L'état de mon mari se stabilisait un peu, mais je me refusais à pénétrer dans sa chambre désormais. Mes nuits, je les passaient couchée sur le canapé, bien plus à l'aise que près d'un homme gravement malade qui toussait sans cesse, que je devais laver deux fois par semaine au gant de toilette et faire manger. Je me serais cru bonne sœur dans un hôpital. Mon fils était inquiet, car il aimait beaucoup son beau - père, mais je tentais de lui faire penser à autre chose en lui lisant par exemple un livre ou un poème.
J'avais parfois des nouvelles de Léon - Paul, dans de courtes lettres qui montraient bien à quel point il était fier des études qu'il entreprenait. D'ici quelques temps, mais je ne savais pas quand exactement, il rentrerait à la maison, auprès de moi.

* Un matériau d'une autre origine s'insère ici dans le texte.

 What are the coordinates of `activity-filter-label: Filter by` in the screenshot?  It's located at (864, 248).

Si ma sœur s'était battue pendant plus d'un an avec sa maladie, mon mari ne la supporta pas plus de deux mois. Nous l'enterrâmes avec émotion au cimetière Sainte-Gabrielle le 4 août. Son beau - fils adoré ne pu même pas y assister. Je découvrais autour de la tombe la sœur cadette de mon défunt mari. La femme aux cheveux blonds presque cachée derrière la foule devait sans doute être sa sœur qui était veuve. Je n’allais pas lui parler parce que je n’avais pas le temps d’entamer une conversation : je me devais de rentrer rapidement pour m’occuper de mon fils que je détestais savoir tout seul à l’appartement.

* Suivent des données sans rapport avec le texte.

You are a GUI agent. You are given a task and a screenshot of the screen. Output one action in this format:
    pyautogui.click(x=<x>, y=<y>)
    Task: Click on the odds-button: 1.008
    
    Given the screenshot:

Le jour où Léon-Paul rentra, et qu'il se demanda où était passé mon mari, j'éclatais en sanglots, fatiguée par tant de drames et de maladie. Pourquoi étaient-ce toujours les autres qui tombaient malades et jamais moi ? Un jour, je décidais d'abandonner les soins de mon petit enfant, fatiguée, et désespérée. Léon - Paul, indigné, souhaita le faire a ma place. C'était désormais lui qui massait matin et soir les jambes de son petit frère, pour lui éviter, si le sang n'y circulait plus assez, l'amputation, comme m'avait alerté le médecin revenu pour la dent d'André qui le faisait énormément souffrir.
Il n'avait rien pu faire, mais il m'avait conseillé d'aller voir un barbier ou un bourreau, pour la lui arracher. Le souci était qu'André ne pouvait se déplacer, alors je me disais que cela attendrait bien.
Gustavine, dans sa lettre du mois de septembre, informée du décès de mon mari et consciente que l'échéance de ses noces approchaient, m'invita chez ses futurs beaux-parents pour discuter. Alors que j'allais refuser, une petite victoire s’immisça dans notre vie. Un matin, mon fils benjamin se réveilla en criant de joie. Il pouvait bouger son petit orteil.
Je l'embrassais de tout mon cœur, heureuse, nous avancions dans sa guérison.